In a new post, NASA explains why it chose such a seemingly unremarkable piece of Martian real estate to touch down on, and it all centers around the InSight robot’s capabilities.
InSight should, when it lands later this month and deploys its various instruments, be able to tell scientists a lot about Mars, but that information will have very little to do with what’s above the surface. InSight, as its name suggests, will be peering deep into Mars with electronic ears, painting a picture of the inner workings of the planet that are largely still a mystery.
Because of that, aiming for a landing site that is interesting on the surface is of little interest to the InSight team, and so they’ve pointed their lander at a nice, flat area with virtually nothing going on up top.

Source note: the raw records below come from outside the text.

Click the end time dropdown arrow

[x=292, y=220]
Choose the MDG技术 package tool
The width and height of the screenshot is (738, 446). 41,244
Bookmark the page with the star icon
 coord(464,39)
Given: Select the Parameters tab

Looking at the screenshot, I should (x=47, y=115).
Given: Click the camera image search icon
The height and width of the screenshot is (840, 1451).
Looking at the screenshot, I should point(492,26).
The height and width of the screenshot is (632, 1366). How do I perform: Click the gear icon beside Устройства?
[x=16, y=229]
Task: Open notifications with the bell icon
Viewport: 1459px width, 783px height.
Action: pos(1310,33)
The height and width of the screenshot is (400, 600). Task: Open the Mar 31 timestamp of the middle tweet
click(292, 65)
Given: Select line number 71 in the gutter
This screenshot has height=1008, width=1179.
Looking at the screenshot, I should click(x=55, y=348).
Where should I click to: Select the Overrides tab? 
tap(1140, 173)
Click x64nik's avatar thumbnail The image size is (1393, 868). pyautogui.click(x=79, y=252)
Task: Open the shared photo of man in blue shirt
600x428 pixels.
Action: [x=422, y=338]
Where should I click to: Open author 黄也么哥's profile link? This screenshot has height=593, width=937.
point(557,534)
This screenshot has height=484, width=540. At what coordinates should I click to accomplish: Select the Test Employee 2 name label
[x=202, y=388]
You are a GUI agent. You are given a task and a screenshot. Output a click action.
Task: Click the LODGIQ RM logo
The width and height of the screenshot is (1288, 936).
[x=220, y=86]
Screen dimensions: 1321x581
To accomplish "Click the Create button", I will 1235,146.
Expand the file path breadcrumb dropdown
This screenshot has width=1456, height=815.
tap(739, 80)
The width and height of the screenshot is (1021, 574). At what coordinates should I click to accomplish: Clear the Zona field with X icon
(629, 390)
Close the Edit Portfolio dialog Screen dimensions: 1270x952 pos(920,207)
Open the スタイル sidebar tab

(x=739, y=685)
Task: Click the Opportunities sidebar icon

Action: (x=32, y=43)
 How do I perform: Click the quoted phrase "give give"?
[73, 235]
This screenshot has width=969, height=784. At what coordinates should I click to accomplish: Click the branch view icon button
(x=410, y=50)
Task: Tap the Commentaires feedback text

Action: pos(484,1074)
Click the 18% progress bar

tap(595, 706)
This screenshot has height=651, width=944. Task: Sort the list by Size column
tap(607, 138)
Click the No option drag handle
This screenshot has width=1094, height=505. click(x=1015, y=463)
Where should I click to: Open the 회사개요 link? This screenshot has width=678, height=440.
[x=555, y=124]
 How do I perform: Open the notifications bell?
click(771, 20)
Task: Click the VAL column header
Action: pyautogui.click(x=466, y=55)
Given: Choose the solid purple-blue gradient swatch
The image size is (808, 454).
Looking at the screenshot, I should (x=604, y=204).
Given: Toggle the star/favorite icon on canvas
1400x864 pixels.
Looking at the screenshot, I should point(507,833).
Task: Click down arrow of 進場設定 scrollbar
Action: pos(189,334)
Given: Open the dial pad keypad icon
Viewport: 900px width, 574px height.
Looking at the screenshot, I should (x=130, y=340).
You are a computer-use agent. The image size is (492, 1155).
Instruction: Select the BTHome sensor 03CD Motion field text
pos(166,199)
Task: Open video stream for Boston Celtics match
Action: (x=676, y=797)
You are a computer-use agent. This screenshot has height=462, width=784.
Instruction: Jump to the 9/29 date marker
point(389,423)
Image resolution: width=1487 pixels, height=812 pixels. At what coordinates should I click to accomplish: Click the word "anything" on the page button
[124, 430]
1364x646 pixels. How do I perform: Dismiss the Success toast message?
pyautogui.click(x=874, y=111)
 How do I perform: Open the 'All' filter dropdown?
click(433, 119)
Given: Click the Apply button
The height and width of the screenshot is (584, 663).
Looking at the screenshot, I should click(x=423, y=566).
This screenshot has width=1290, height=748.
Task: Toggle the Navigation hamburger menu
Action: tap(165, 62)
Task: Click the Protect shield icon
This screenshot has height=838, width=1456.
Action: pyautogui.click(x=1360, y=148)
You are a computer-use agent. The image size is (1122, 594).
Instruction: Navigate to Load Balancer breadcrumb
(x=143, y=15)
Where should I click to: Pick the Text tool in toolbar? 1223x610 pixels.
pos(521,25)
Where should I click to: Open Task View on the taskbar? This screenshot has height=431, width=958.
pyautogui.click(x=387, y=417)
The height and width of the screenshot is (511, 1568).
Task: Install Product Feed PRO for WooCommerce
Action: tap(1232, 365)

“Previous missions to the Red Planet have investigated its surface by studying its canyons, volcanoes, rocks and soil,” Bruce Banerdt, principal investigator on the InSight mission, said in a statement. “But the signatures of the planet’s formation processes can be found only by sensing and studying evidence buried far below the surface. It is InSight’s job to study the deep interior of Mars, taking the planet’s vital signs – its pulse, temperature and reflexes.”
It’s an important mission, even if it’s not going to return a whole lot of eye candy, and NASA is just fine with that. As for the landing site, Banerdt describes it as so: “If it were an ice cream, it would be vanilla.” Hey, who doesn’t like vanilla ice cream?